[Prompt A]:
Answer these questions from the news article about Neil Duncan below:
(i) At which hospital and on what date is Duncan to have his prostatectomy?
(ii) To what date did Judge Tupman delay the sentencing?
(iii) According to Crown prosecutor Corrie Goodhand, what are the victims keen for?
[Prompt B]: Write the next part of the news article about Neil Duncan, continuing from where it stops.

Convicted paedophile dodges prison

Convicted paedophile dodges prison

Convicted paedophile Neil Duncan has again avoided being taken into custody while he awaits treatment for prostate cancer.

The 67-year-old was due to be sentenced on Friday for crimes that prosecutors say will almost certainly mean significant time in prison.

In June this year, he was found guilty of sexually touching three underage girls while serving as president of the Cobargo Pony Club on NSW’s south coast

The crimes took place between 2018 and 2020 at a campground in Kosciuszko National Park and at Duncan’s former property in Bega.

Despite being convicted on eight charges, Duncan was initially granted bail in order to undergo a prostatectomy at Macquarie University Hospital on September 20.

Judge Robyn Tupman ruled on Friday his bail would continue and sentencing be delayed until October 24 in order for him to receive that surgery.

She found if Duncan were to be taken into custody he would need to undergo further testing and assessments within the prison system and it was highly likely his surgery would be delayed.

“People wait a significant amount of time, even for outside medical intervention. It can’t happen in Long Bay hospital or whatever – it will have to happen outside,” Judge Tupman said.

“He’s going to go into custody in due course.”

Crown prosecutor Corrie Goodhand argued against delaying Duncan’s sentencing to help reduce the ongoing impact for victims.

“The victims are keen to have these proceedings resolved so they can move on,” Ms Goodhand said.

Judge Tupman said while she did take into account the victim’s desire to resolve the issue, they could take comfort in Duncan already having been found guilty and that he would eventually be going to jail.

[Excerpted records]:

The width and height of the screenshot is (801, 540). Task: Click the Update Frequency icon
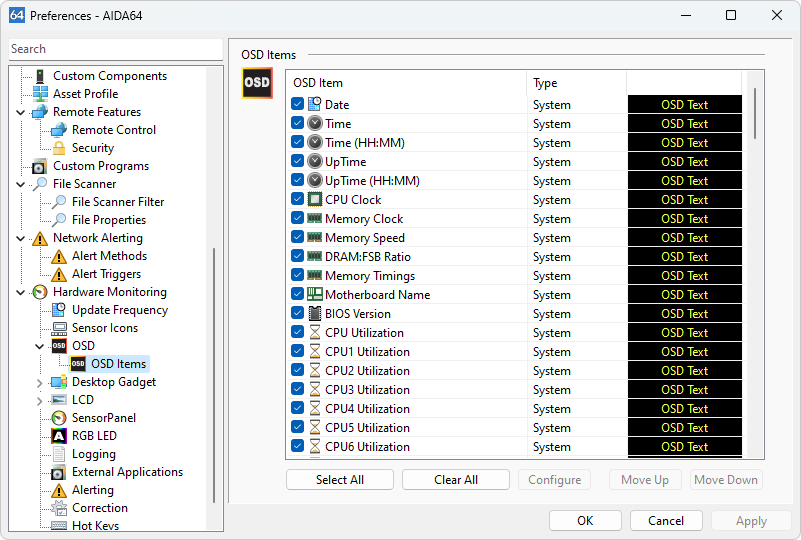pos(59,310)
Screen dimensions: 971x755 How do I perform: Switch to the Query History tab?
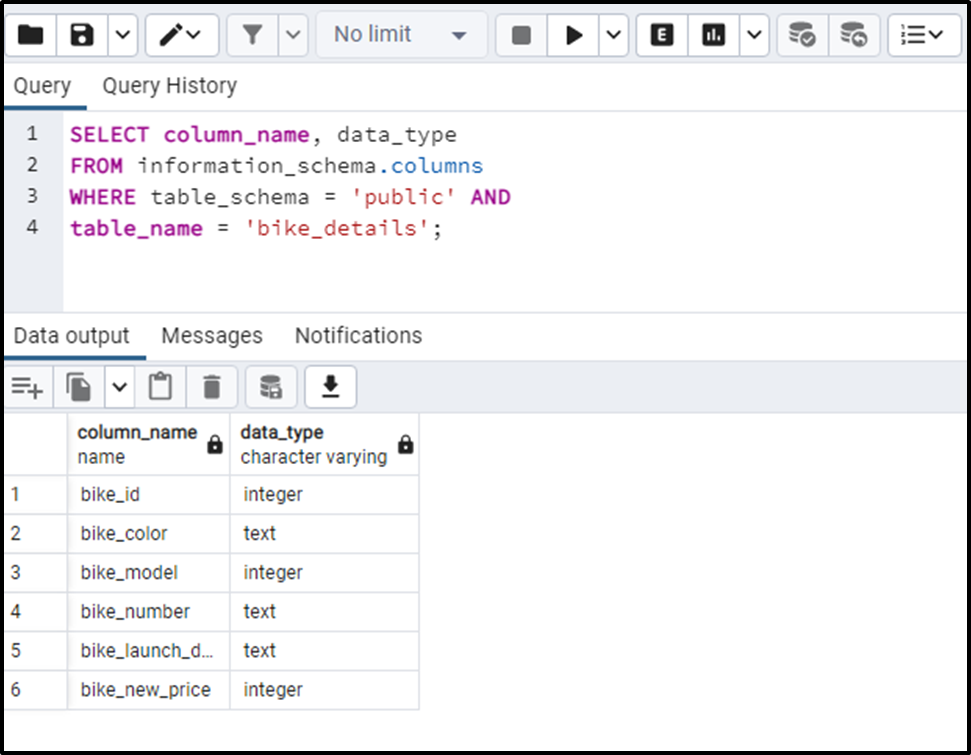tap(168, 86)

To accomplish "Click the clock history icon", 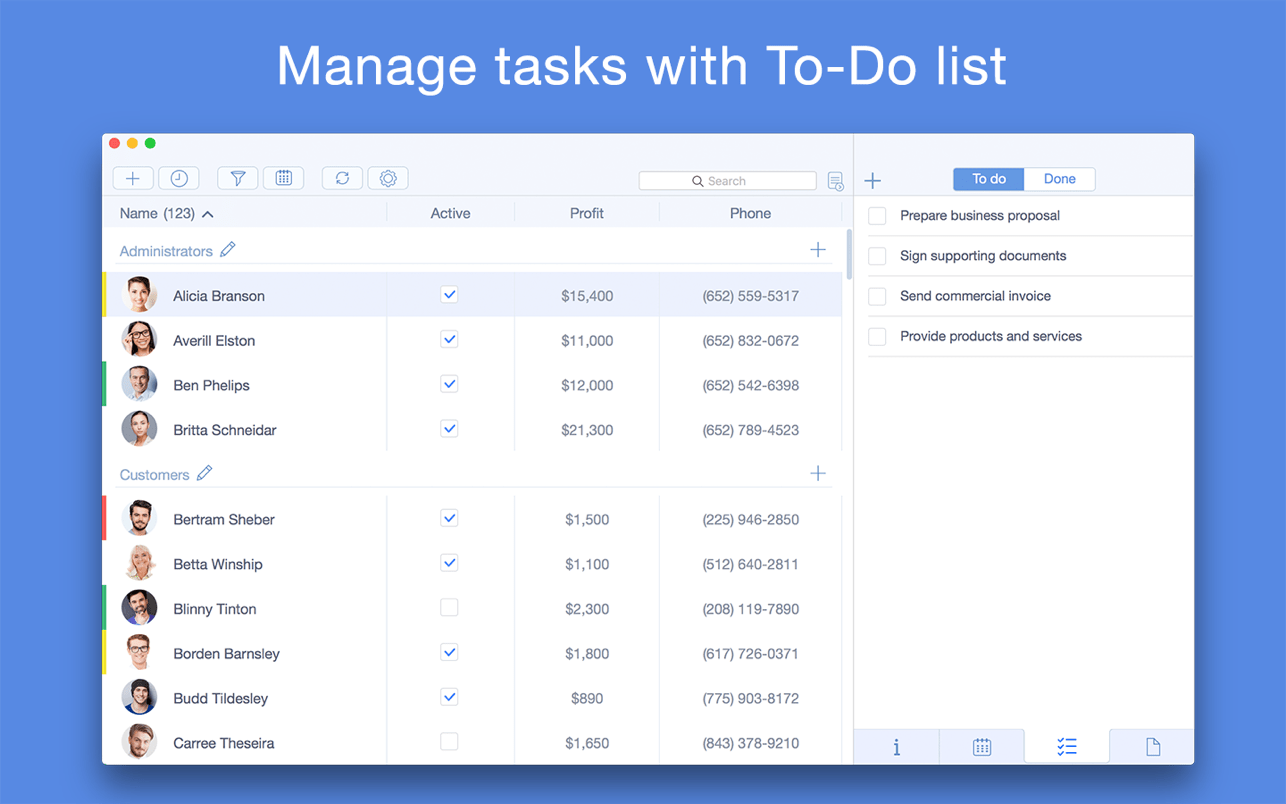I will (x=178, y=178).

[Expected output A]:
(i) Macquarie University Hospital, on September 20.
(ii) October 24.
(iii) To have the proceedings resolved so they can move on.

[Expected output B]:
“A period of full-time custody is inevitable for at least the bulk of these offences,” she said.

“The only issue left for them to know is the length of the jail term.”

Duncan’s initial bail release in June prompted an impassioned public pushback spurred by segments of the media.

Defence barrister Richard Pontello SC said Duncan receiving treatment for his illness was in the interest of justice and should not be swayed by “talkback radio” or public opinion.

“Ultimately, he will answer for what he has done” Mr Pontello said.

“He certainly won’t answer to a kangaroo court comprising the media or anybody else.”

Judge Tupman agreed it was “not the sort of condition for where treatment should be delayed.”

Under his bail conditions Duncan is banned from leaving his family’s stud farm in Timbumburi on the outskirts of Tamworth unless in the company of a family member.

He is also explicitly not allowed to attend pony club events across two regions in NSW.

The maximum jail time each of the eight charges carry 10 years in prison.